The ubiquitin–proteasome pathway in Parkinson's disease and other neurodegenerative diseases

• Published in: Trends in cell biology Vol. 14; no. 12; pp. 703 - 711
• Main Authors: Ross, Christopher A., Pickart, Cecile M.
• Format: Journal Article
• Language: English
• Published: England Elsevier Ltd 01.12.2004
• Subjects: Animals; Humans; Models, Biological; Mutation; Neurodegenerative Diseases - genetics; Neurodegenerative Diseases - metabolism; Neurodegenerative Diseases - physiopathology; Parkinson Disease - genetics; Parkinson Disease - metabolism; Parkinson Disease - physiopathology; Proteasome Endopeptidase Complex - genetics; Proteasome Endopeptidase Complex - metabolism; Ubiquitin - genetics; Ubiquitin - metabolism
• ISSN: 0962-8924; 1879-3088
• DOI: 10.1016/j.tcb.2004.10.006

During the past decade, it has become apparent that a set of ostensibly unrelated neurodegenerative diseases, including Parkinson's disease and Huntington's disease, shares striking molecular and cell biology commonalities.
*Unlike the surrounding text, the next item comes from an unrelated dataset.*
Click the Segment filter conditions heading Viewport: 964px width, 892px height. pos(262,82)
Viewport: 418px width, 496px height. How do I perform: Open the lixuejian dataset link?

Each of the diseases involves protein misfolding and aggregation, resulting in inclusion bodies and other aggregates within cells. These aggregates often contain ubiquitin, which is the signal for proteolysis by the 26S proteasome, and chaperone proteins that are involved in the refolding of misfolded proteins. The link between the ubiquitin–proteasome system and neurodegeneration has been strengthened by the identification of disease-causing mutations in genes coding for several ubiquitin–proteasome pathway proteins in Parkinson's disease. However, the exact molecular connections between these systems and pathogenesis remain uncertain and controversial. In this article, we summarize the state of current knowledge, focusing on important unresolved questions.